If you work in this area then perhaps you should be more aware of how fucking hard it is to leave an abusive relationship!!!

[/quote]
Going by the way glowbuggy worded that post, I doubt very much she works in this capacity. But your thread is very upsetting and people are running out of empathy. The thing is that you DID leave op. I know someone going through horrendous abuse but has had to ‘sofa surf’ for 18 months with 3 children because the resources aren’t there to help her. You were helped to leave and actually given accommodation. Social services knew you weren’t taking this seriously enough to the point that there was a risk of you returning the children to your abuser, so put in conditions to keep them safe. Instead of following their advice you’ve shit all over everyone who’s tried to help, moved back home and allowed him back in. You’ve failed your children. At this point I don’t even know what anyone can say that will make a difference to you. You and your children are beyond help. At this stage I’d seriously consider giving them to relatives before they end up in a foster home. Does your ex even know his daughters living back with your bf?

Redruby2020 · 11/07/2021 00:48

@KarmaNoMore

One step at a time Op, it may take years to stop considering his needs even after you parted. But honestly, once the shock wears off it is, literally, as if the sun has come out. There’s a wonderful life out there, you just need to let go of the one you are used to.
Yes absolutely! Me and my ex have lived apart more than a year, broke it off with him officially at the end of last summer, and I still find the thoughts etc how to deal with it, quite hard, you do get there, bit by bit OP.
Glowbuggy · 11/07/2021 02:37

When I say ‘work in this area’, I’m a lawyer, I work for legal aid, and have witnessed some of the most horrific neglect of children possible. I’m angry and I am sick of mothers and fathers who put their children at risk and ruin their lives. No more compassion from me. I cheered for you when you left, do it again.
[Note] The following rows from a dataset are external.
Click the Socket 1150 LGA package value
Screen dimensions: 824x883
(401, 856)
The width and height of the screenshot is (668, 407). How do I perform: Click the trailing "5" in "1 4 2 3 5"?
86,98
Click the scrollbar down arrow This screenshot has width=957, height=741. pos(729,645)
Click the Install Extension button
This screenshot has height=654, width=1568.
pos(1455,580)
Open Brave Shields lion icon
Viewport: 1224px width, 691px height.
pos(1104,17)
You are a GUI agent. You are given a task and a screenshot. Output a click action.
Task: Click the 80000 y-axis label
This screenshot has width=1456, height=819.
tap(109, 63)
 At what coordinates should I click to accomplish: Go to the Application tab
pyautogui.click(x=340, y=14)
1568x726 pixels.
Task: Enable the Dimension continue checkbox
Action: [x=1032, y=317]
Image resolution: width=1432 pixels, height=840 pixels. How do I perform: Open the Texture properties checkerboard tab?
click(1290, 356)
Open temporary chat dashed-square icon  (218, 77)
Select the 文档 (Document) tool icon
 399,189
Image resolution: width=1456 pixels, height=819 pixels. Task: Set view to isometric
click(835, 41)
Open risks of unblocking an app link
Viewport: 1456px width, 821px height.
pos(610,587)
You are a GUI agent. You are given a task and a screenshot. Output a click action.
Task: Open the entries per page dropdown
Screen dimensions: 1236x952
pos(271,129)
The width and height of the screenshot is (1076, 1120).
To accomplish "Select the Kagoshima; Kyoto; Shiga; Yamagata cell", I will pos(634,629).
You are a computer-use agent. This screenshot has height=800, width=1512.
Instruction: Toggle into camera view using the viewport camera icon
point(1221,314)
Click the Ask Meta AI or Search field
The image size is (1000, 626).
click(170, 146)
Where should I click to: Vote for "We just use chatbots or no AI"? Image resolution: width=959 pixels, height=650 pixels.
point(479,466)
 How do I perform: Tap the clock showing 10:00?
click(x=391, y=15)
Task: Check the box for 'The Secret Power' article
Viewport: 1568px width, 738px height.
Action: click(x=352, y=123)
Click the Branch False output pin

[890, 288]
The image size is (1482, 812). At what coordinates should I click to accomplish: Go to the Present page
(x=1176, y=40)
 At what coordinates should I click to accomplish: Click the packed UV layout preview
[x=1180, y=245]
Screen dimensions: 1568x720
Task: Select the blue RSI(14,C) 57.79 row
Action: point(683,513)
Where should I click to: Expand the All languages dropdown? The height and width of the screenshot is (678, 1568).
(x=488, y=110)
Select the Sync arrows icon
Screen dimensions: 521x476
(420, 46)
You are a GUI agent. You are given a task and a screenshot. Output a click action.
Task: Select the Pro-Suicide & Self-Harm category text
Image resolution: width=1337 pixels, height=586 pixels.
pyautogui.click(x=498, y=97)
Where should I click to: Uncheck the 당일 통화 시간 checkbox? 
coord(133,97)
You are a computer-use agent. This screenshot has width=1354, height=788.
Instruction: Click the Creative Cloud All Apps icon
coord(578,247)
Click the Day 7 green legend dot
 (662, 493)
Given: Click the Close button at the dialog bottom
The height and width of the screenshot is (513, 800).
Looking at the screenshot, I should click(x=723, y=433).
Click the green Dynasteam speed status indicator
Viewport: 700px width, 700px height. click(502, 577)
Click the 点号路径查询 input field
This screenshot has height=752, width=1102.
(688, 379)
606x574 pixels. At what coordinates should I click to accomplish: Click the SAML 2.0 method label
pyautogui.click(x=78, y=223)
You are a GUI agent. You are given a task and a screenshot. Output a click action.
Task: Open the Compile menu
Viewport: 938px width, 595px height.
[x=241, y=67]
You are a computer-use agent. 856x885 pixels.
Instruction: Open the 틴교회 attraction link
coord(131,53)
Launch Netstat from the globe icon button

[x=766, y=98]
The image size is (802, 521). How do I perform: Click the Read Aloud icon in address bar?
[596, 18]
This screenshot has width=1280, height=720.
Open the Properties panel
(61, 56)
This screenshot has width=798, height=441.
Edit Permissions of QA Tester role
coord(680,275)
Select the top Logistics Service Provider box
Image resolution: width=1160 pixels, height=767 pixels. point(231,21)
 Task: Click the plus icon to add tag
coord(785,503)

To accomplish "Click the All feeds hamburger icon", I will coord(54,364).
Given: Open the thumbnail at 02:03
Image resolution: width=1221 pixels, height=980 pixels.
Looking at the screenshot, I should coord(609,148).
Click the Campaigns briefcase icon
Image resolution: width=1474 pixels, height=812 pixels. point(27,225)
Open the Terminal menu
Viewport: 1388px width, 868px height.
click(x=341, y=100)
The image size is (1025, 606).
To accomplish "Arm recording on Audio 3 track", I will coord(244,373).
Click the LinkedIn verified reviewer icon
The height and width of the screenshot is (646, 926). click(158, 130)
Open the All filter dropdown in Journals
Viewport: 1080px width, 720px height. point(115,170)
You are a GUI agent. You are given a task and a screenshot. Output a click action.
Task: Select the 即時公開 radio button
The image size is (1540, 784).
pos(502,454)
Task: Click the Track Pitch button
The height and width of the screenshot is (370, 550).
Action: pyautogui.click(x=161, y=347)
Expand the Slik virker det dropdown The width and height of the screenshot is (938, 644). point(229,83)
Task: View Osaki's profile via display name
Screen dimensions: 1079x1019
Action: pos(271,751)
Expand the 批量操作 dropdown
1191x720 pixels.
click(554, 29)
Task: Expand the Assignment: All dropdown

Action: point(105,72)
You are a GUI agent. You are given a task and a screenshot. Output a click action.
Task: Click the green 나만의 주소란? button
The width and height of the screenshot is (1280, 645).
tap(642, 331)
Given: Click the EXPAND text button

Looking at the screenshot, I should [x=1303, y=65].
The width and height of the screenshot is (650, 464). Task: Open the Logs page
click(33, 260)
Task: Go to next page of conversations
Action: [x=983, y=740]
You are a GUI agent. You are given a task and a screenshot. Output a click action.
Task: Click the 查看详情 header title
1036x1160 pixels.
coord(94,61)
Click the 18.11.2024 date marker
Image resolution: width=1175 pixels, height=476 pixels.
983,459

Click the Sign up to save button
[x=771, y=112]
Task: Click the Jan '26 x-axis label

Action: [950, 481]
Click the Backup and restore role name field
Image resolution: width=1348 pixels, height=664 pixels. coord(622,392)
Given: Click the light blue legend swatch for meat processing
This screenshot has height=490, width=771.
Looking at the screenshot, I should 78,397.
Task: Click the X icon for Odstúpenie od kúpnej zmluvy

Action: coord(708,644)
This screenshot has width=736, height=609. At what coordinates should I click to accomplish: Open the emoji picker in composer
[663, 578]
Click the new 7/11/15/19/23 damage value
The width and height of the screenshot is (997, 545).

No more compassion from me. And no more second chances.

Glowbuggy · 11/07/2021 02:37

This reply has been deleted

Message deleted by MNHQ. Here's a link to our Talk Guidelines.

lilmishap · 11/07/2021 02:59

OP I would be explaining to him that SS are likely to be knocking on the door if he stays.
It's understandable that you're defensive, I've been in your shoes, you know everyone's going to be judging you for going back and then letting him back in which can make him seem like the lesser evil.

Nip it in the bud while you still have the inclination to do so.

You may go through this routine several times before you actually find the strength to be without him. But it will be worth it.

It is hard, but it's much better if you do it off your own back instead of waiting until you get told to do it by SS.

Lexiconoflove · 11/07/2021 05:09

^^
Today 02:37 Glowbuggy
….

Today 02:37 Glowbuggy

And no, I don’t fucking feel good, you absolute twat.

So you claim to be a legal aid lawyer and you have come on here to abuse a victim of DV for returning to her home, at a time when she obviously needs encouragement and support and is she having to make really difficult life choices. How does one word of what you have typed go any way to protect the children that you claim to care about so much.

Lexiconoflove · 11/07/2021 05:24

Glowbuggy I suggest you apologise to OP and log off til you have something useful to say. This thread isn’t about you.

OP sending you strength and solidarity. I have not been in your situation and can’t imagine how difficult it is to run yours and your children’s lives with an abuser around. I hope you can stop feeling sorry for him soon and find the strength to do what it takes to get him out. ✊🌻

hashbrownsandwich · 11/07/2021 05:40

Does he own the house?

Itsallok · 11/07/2021 06:10

Has there been any update to this thread?